> [Task details]:
Copy out the material from its first line up to and including the line with "1288x930 pixels. [309, 889]", unchanged.

-------- Stored rows --------

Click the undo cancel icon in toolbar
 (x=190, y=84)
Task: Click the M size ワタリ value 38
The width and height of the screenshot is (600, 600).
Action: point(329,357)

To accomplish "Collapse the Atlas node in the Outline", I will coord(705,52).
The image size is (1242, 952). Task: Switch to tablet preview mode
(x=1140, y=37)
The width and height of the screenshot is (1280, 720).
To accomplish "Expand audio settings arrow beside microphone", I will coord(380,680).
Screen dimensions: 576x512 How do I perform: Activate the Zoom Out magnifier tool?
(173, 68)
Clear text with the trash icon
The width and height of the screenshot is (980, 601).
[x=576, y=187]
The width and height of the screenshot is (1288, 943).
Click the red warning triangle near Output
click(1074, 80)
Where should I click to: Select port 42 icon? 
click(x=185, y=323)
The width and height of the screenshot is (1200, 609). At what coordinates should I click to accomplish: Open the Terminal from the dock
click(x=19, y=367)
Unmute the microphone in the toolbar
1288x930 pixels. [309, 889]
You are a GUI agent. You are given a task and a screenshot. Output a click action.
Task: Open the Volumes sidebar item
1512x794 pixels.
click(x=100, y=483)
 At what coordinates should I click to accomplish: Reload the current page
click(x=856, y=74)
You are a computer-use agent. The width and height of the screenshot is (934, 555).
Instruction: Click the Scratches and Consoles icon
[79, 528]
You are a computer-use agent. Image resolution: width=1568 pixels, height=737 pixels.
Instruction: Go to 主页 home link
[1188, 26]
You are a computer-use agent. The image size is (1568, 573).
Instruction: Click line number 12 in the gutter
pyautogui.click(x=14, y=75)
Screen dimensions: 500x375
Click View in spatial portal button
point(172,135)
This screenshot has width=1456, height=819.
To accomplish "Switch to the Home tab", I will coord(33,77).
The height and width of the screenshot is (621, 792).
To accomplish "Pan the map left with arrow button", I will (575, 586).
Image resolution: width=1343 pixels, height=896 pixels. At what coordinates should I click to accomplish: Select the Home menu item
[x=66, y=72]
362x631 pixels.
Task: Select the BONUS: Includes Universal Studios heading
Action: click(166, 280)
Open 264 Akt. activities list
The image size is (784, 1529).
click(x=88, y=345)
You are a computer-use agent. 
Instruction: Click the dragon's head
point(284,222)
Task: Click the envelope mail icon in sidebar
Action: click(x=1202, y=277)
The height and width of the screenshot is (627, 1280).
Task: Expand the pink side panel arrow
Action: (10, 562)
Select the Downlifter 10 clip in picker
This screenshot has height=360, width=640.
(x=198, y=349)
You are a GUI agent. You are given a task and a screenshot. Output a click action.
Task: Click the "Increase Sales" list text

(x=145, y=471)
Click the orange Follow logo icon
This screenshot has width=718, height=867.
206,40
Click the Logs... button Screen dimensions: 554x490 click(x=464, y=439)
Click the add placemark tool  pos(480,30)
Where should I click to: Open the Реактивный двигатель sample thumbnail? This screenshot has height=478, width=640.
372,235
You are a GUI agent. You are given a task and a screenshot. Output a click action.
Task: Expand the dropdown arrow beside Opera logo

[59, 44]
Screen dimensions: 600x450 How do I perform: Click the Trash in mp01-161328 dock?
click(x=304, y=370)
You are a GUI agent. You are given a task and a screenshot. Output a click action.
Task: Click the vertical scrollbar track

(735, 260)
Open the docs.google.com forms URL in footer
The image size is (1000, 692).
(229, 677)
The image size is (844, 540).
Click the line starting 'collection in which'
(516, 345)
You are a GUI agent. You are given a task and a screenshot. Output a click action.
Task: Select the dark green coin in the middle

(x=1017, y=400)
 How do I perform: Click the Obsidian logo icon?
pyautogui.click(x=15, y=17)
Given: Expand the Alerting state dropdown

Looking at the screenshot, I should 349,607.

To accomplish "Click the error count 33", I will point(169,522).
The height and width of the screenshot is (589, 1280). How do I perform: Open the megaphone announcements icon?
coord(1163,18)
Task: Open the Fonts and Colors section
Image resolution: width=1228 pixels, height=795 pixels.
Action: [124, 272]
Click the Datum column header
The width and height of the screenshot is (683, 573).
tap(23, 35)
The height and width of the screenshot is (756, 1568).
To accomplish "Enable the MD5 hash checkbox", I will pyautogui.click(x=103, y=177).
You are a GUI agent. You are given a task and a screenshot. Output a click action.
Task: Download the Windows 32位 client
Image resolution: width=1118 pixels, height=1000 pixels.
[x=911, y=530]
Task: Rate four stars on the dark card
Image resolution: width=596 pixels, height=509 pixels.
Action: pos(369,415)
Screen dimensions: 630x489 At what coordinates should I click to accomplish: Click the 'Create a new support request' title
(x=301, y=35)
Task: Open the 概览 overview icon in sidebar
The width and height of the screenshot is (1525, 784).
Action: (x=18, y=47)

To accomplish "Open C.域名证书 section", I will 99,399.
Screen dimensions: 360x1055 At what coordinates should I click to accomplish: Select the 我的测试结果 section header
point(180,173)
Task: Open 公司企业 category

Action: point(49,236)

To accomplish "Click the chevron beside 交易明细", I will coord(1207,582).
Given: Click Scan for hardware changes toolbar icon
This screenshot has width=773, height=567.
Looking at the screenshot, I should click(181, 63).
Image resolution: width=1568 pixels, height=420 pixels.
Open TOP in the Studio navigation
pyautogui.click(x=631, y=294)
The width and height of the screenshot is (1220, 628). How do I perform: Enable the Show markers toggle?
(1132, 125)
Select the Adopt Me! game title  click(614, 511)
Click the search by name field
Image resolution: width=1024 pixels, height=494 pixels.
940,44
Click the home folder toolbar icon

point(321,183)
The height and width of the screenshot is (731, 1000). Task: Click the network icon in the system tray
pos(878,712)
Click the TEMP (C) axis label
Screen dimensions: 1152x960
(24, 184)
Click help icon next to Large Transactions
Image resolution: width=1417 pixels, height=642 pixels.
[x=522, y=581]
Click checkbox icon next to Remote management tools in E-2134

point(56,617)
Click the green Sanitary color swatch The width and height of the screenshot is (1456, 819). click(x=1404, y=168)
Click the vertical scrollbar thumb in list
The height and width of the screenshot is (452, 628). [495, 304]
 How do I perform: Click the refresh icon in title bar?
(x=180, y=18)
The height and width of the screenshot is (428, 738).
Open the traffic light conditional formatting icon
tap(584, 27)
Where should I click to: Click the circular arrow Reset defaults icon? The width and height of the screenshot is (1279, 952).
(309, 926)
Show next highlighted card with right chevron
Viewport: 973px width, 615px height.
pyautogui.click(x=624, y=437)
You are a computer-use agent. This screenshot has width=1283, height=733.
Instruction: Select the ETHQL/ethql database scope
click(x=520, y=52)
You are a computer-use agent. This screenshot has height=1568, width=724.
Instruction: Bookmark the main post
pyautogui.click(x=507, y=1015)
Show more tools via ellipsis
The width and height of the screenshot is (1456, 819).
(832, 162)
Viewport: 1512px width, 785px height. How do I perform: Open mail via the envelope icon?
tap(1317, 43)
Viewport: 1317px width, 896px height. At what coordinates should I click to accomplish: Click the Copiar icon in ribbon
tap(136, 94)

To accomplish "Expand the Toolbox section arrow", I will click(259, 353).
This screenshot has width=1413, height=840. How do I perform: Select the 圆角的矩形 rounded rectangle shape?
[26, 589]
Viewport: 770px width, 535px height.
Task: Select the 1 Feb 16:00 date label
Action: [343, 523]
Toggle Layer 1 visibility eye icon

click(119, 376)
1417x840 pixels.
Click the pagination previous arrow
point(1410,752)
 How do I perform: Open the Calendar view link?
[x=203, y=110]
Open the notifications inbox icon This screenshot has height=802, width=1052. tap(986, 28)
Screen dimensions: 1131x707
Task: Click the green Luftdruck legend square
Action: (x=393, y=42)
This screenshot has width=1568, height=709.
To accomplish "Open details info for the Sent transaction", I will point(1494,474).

--------

> [Task answer]:
Click the undo cancel icon in toolbar
 (x=190, y=84)
Task: Click the M size ワタリ value 38
The width and height of the screenshot is (600, 600).
Action: point(329,357)

To accomplish "Collapse the Atlas node in the Outline", I will coord(705,52).
The image size is (1242, 952). Task: Switch to tablet preview mode
(x=1140, y=37)
The width and height of the screenshot is (1280, 720).
To accomplish "Expand audio settings arrow beside microphone", I will coord(380,680).
Screen dimensions: 576x512 How do I perform: Activate the Zoom Out magnifier tool?
(173, 68)
Clear text with the trash icon
The width and height of the screenshot is (980, 601).
[x=576, y=187]
The width and height of the screenshot is (1288, 943).
Click the red warning triangle near Output
click(1074, 80)
Where should I click to: Select port 42 icon? 
click(x=185, y=323)
The width and height of the screenshot is (1200, 609). At what coordinates should I click to accomplish: Open the Terminal from the dock
click(x=19, y=367)
Unmute the microphone in the toolbar
1288x930 pixels. [309, 889]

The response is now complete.